Кари плыла, пока не начала задевать руками песчаное дно. Потом выпрямилась и, вспенивая воду, отчаянно пошлепала к нависающему над водой темному силуэту Птичьего острова. Быстрей, быстрей! Хотя не лучше ли разобраться с ним прямо в воде? «Развернись и задай ему перцу! Нет, в воде я не могу бить ногами, а у него пистолет».
Скорее в мангровую чащу, скорее на остров! Спотыкаясь о раскиданный по земле мусор, выброшенный с прогулочных лодок и нанесенный с реки – сломанные термоящики, бутылки, пластиковые кружки, – она все бежала без оглядки, перепрыгивая через белеющий в полутьме между деревьями светлый хлам и спотыкаясь о темный, вдыхая крепкий запах птичьего помета. Вразнобой забормотали сидящие в гнездах птицы, закопошились на деревьях разбуженные скворцы, громко возмутились ибисы.
На острове – ни одной расчищенной дорожки, только узенькие заросшие тропки.

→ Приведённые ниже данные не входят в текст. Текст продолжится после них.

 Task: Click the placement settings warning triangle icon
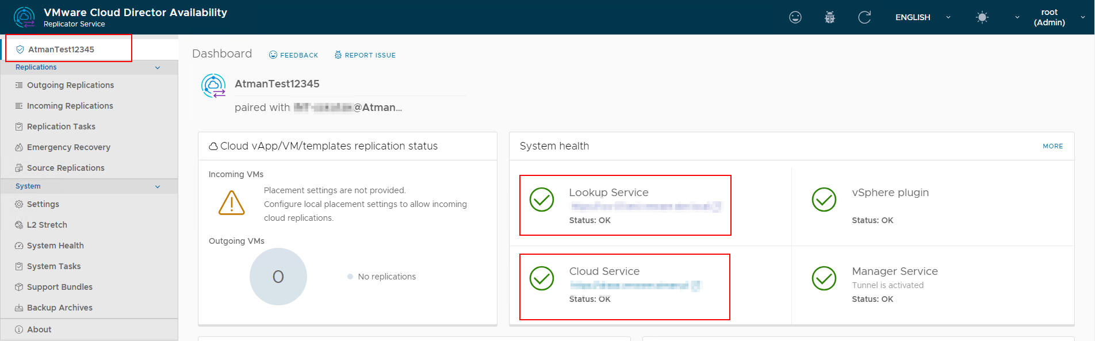coord(232,203)
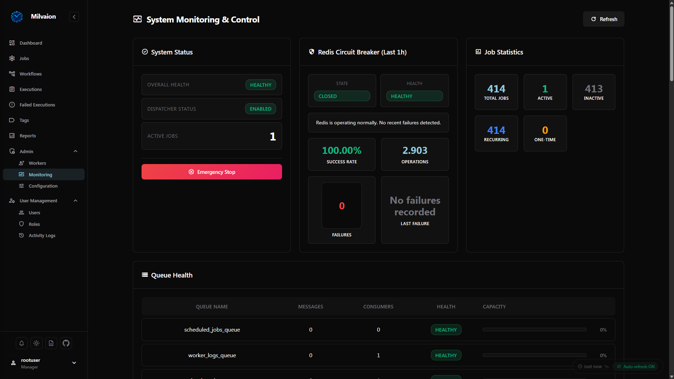
Task: Collapse the Admin section
Action: coord(76,151)
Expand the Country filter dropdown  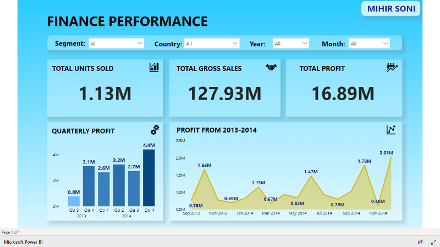[x=212, y=43]
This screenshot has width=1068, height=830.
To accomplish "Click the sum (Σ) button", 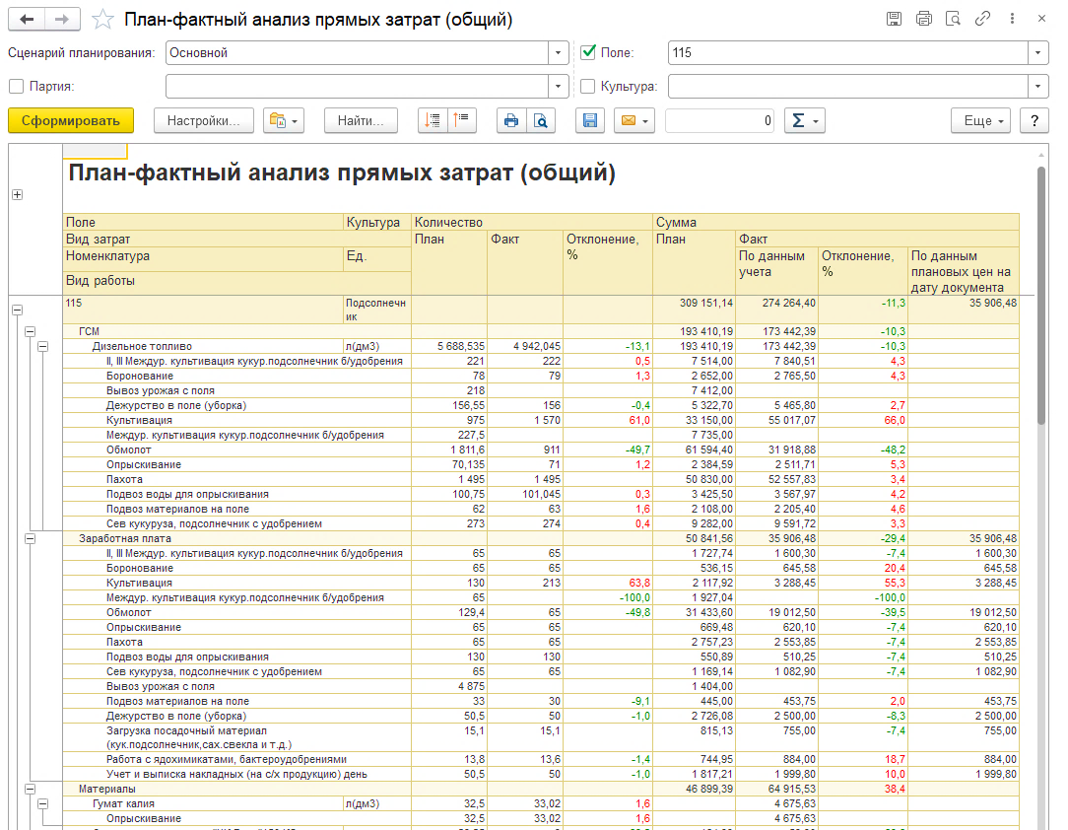I will tap(804, 120).
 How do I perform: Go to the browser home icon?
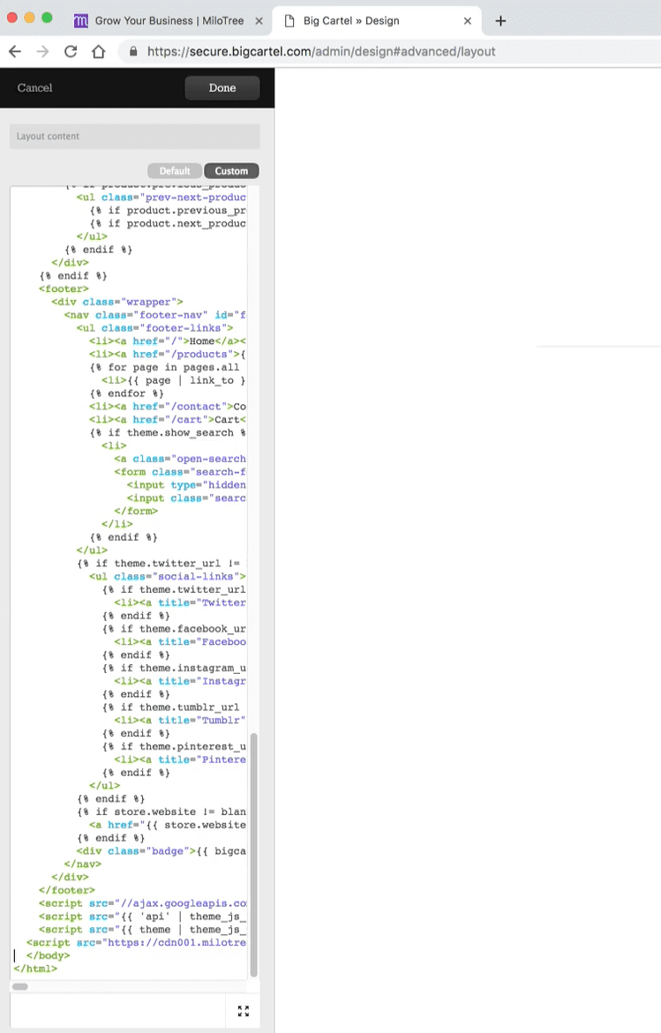[x=99, y=51]
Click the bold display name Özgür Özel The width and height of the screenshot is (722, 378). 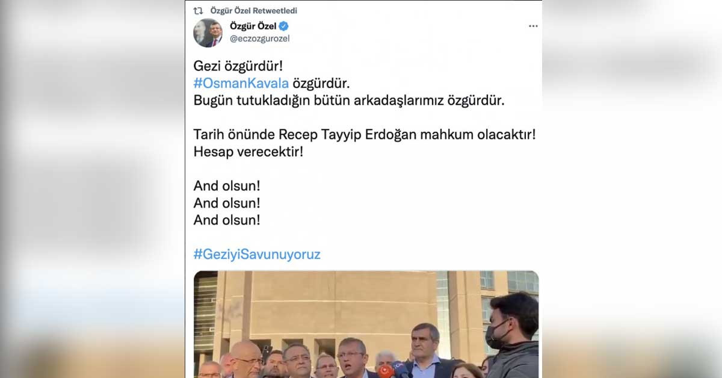pos(252,26)
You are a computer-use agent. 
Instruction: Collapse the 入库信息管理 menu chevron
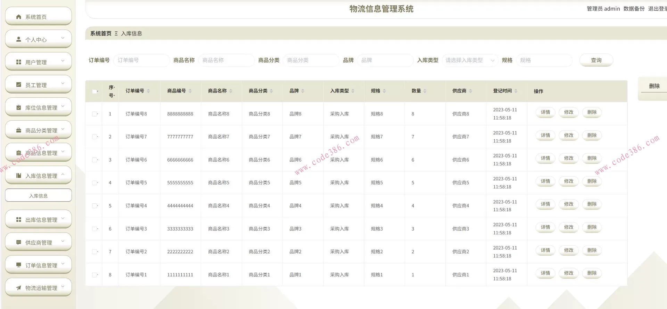[x=63, y=175]
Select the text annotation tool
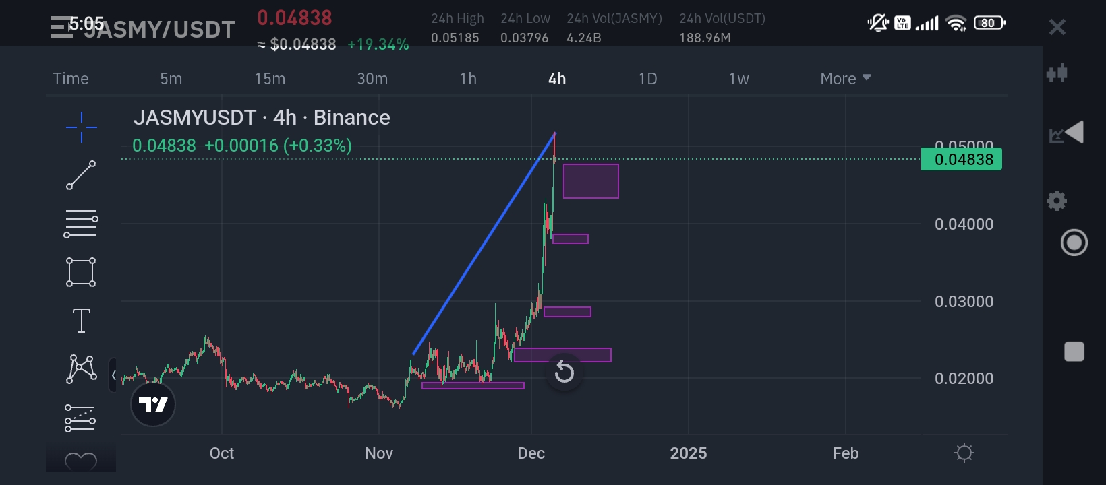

На то, чтобы сгонять вниз за дротиками и отдать якорь – иначе севший на мель катер вскоре унесло бы приливом, – у Ганса-Петера ушли считаные секунды, после чего он тоже спрыгнул в воду. Быстро загнав в ствол новый дротик, на своих длинных ногах он поспешно двинулся вброд к густым мангровым зарослям на краю Птичьего острова, с ружьем в одной руке и фонарем в другой. Пистолет заткнул сзади за пояс.
Нужно было спешить – морской патруль мог в любой момент обратить внимание на перекосившийся на мели катер. Продраться сквозь густые заросли у воды оказалось нелегкой задачей – мешали ружье и тяжелый фонарик.
Спотыкаясь и оступаясь, Кари добежала почти до того места, где недавно сняла с дерева запутавшуюся в леске скопу. Сейчас бы хоть какое-нибудь оружие! Что угодно – дубинку, рыболовный гарпун… господи, да хоть что-нибудь!
Мертвая птица, тоже запутавшаяся в леске. Потом еще одна. Сломанное удилище. Пустая коробка от пива «Миллер Лайт».
Под бледной луной чередой неслись облака, тусклый лунный свет то и дело еще больше тускнел, помигивал, словно пульс.
Тысячи птиц что-то бормотали, ворочались среди густых древесных крон. Кругом пронзительно пищали голодные птенцы, пока родители не успокаивали их, отрыгнув в жадно разинутый клюв полупереваренную рыбу.
Вдоль края мангровых зарослей деловито шагала ночная цапля, высоко поднимая голенастые ноги и то и дело замирая на месте, изогнув змеиную шею и нацелившись куда-то острым клювом. Ночь была полна жизни.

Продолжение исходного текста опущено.